Word for word, reproduce all of the entries shown below.
# # #
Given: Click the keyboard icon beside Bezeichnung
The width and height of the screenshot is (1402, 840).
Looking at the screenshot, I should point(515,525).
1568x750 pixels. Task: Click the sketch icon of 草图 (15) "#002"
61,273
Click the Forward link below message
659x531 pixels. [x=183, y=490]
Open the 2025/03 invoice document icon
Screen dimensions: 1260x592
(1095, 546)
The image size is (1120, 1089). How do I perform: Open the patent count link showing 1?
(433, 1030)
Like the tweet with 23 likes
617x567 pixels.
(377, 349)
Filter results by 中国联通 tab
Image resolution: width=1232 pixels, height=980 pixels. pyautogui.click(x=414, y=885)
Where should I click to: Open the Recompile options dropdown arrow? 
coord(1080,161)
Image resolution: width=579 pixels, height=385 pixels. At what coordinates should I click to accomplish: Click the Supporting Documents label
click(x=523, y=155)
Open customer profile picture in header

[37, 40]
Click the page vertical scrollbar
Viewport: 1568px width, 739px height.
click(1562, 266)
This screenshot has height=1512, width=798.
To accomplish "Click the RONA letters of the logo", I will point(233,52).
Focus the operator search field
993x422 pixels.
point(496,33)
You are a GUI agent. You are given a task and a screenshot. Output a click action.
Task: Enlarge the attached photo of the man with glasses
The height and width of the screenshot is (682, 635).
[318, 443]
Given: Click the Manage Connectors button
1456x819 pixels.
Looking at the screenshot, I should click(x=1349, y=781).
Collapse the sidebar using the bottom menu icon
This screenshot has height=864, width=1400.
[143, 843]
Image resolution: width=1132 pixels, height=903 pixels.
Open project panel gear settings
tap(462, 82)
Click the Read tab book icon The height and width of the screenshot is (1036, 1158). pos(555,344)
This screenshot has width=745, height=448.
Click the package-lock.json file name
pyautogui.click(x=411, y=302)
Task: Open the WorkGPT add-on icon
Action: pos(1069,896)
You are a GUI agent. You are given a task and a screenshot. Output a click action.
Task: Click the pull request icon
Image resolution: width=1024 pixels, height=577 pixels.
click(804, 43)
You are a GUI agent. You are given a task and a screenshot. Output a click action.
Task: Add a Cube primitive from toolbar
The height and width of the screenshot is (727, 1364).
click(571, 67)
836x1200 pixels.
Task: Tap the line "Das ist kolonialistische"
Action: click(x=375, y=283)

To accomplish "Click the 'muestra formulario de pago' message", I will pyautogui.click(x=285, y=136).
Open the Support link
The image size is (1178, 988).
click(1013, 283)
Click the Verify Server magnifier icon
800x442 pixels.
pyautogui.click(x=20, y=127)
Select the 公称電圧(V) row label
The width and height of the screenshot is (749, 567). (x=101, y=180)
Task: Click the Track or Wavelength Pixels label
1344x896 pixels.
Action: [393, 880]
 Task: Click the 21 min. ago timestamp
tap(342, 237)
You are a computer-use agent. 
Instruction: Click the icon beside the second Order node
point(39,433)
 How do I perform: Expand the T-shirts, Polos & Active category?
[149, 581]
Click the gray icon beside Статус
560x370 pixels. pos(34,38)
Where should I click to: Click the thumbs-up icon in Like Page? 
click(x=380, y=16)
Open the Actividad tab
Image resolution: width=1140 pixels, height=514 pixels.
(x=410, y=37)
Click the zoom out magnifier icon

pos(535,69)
# # #
## THE ANSWER:
Given: Click the keyboard icon beside Bezeichnung
The width and height of the screenshot is (1402, 840).
Looking at the screenshot, I should point(515,525).
1568x750 pixels. Task: Click the sketch icon of 草图 (15) "#002"
61,273
Click the Forward link below message
659x531 pixels. [x=183, y=490]
Open the 2025/03 invoice document icon
Screen dimensions: 1260x592
(1095, 546)
The image size is (1120, 1089). How do I perform: Open the patent count link showing 1?
(433, 1030)
Like the tweet with 23 likes
617x567 pixels.
(377, 349)
Filter results by 中国联通 tab
Image resolution: width=1232 pixels, height=980 pixels. pyautogui.click(x=414, y=885)
Where should I click to: Open the Recompile options dropdown arrow? 
coord(1080,161)
Image resolution: width=579 pixels, height=385 pixels. At what coordinates should I click to accomplish: Click the Supporting Documents label
click(x=523, y=155)
Open customer profile picture in header

[37, 40]
Click the page vertical scrollbar
Viewport: 1568px width, 739px height.
click(1562, 266)
This screenshot has height=1512, width=798.
To accomplish "Click the RONA letters of the logo", I will point(233,52).
Focus the operator search field
993x422 pixels.
point(496,33)
You are a GUI agent. You are given a task and a screenshot. Output a click action.
Task: Enlarge the attached photo of the man with glasses
The height and width of the screenshot is (682, 635).
[318, 443]
Given: Click the Manage Connectors button
1456x819 pixels.
Looking at the screenshot, I should click(x=1349, y=781).
Collapse the sidebar using the bottom menu icon
This screenshot has height=864, width=1400.
[143, 843]
Image resolution: width=1132 pixels, height=903 pixels.
Open project panel gear settings
tap(462, 82)
Click the Read tab book icon The height and width of the screenshot is (1036, 1158). pos(555,344)
This screenshot has width=745, height=448.
Click the package-lock.json file name
pyautogui.click(x=411, y=302)
Task: Open the WorkGPT add-on icon
Action: pos(1069,896)
You are a GUI agent. You are given a task and a screenshot. Output a click action.
Task: Click the pull request icon
Image resolution: width=1024 pixels, height=577 pixels.
click(804, 43)
You are a GUI agent. You are given a task and a screenshot. Output a click action.
Task: Add a Cube primitive from toolbar
The height and width of the screenshot is (727, 1364).
click(571, 67)
836x1200 pixels.
Task: Tap the line "Das ist kolonialistische"
Action: click(x=375, y=283)

To accomplish "Click the 'muestra formulario de pago' message", I will pyautogui.click(x=285, y=136).
Open the Support link
The image size is (1178, 988).
click(1013, 283)
Click the Verify Server magnifier icon
800x442 pixels.
pyautogui.click(x=20, y=127)
Select the 公称電圧(V) row label
The width and height of the screenshot is (749, 567). (x=101, y=180)
Task: Click the Track or Wavelength Pixels label
1344x896 pixels.
Action: [393, 880]
 Task: Click the 21 min. ago timestamp
tap(342, 237)
You are a computer-use agent. 
Instruction: Click the icon beside the second Order node
point(39,433)
 How do I perform: Expand the T-shirts, Polos & Active category?
[149, 581]
Click the gray icon beside Статус
560x370 pixels. pos(34,38)
Where should I click to: Click the thumbs-up icon in Like Page? 
click(x=380, y=16)
Open the Actividad tab
Image resolution: width=1140 pixels, height=514 pixels.
(x=410, y=37)
Click the zoom out magnifier icon

pos(535,69)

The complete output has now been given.